Bean and Ab exchanged an unsure glance. “Well ... ,” said Bean tentatively.
Ab jumped in with both feet. “I’ve been hearing sounds in my room.”
“Oh, really?” said Mrs. Carver. She finished washing her hands and turned off the water. “What kind of sounds?”
Abby told the whole story, with occasional additions from Bean whenever he felt that the telling was getting a little too dry.
“Very interesting, Abigail,” Mrs. Carver said. She sat for a while, staring out the window but oblivious to the occasional passerby or the busy summer traffic down on Main Street. “Well, I’ll tell you a little secret,” she said at last. “When I w
as about your age, the Moses Webster House was empty—that was before the Johnsons moved in—and we’d go in the cellar sometimes to try to find the tunnel. I always felt we were just that close.” She held her thumb and forefinger about a sixteenth of an inch apart. “But we never did find it. Neither has anyone else, as far as I know. If they did, they kept it to themselves, which would be impossible to do on the island.”
“You mean, other people have tried to find the tunnel?” asked Ab.
“Oh, you bet they have. My father. His father. Probably most of the island has taken a crack at it one time or another.” Mrs. Carver bent down toward her listeners. “That’s the kind of thing you do with yourself when you don’t have a movie theater or a video arcade.” She laughed a light, warm, musical laugh that always made Bean smile. He’d never say it out loud, but he thought his mother was the most beautiful person in the world. His dad did, too.
“But what’s the treasure?” Bean asked.
“That’s the interesting part, I think,” said Mrs. Carver dreamily. “It’s romantic.”
Bean rolled his eyes. “Oh, brother.”
“Tell us,” said Ab excitedly.
“Tell her,” Bean suggested.
Mrs. Carver began. “It’s very sad.”
“I think I’ll go clean my room and wash the dog,” said Bean sarcastically.
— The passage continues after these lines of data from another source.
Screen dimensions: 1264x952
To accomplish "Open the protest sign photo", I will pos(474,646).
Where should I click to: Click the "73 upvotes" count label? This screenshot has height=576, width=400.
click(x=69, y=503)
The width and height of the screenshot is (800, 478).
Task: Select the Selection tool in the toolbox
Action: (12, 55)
“I didn’t know you had a dog,” said Ab.
“We don’t,” Mrs. Carver replied, looking at Bean a little sideways. “If you don’t want to listen, you don’t have to. But if you’re going to look for the treasure, you’d better have all the facts, don’t you think?”
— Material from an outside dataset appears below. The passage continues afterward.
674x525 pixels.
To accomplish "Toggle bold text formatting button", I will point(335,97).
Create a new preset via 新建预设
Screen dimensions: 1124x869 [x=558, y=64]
Bean sat on the corner of his chair and resolved to listen with just one ear, until things got interesting.
“Well, Moses Webster had a son whose name was Reuben, and Isaiah Winthrop had a daughter, Rebecca.”
“And they fell in love,” said Ab enthusiastically.
“Right the first time,” Mrs. Carver replied with a smile. “And—”
“And their fathers wouldn’t let them see each other,” Ab interrupted. “So they unblocked the tunnel, somehow, and met there in the deepest hours of the night.”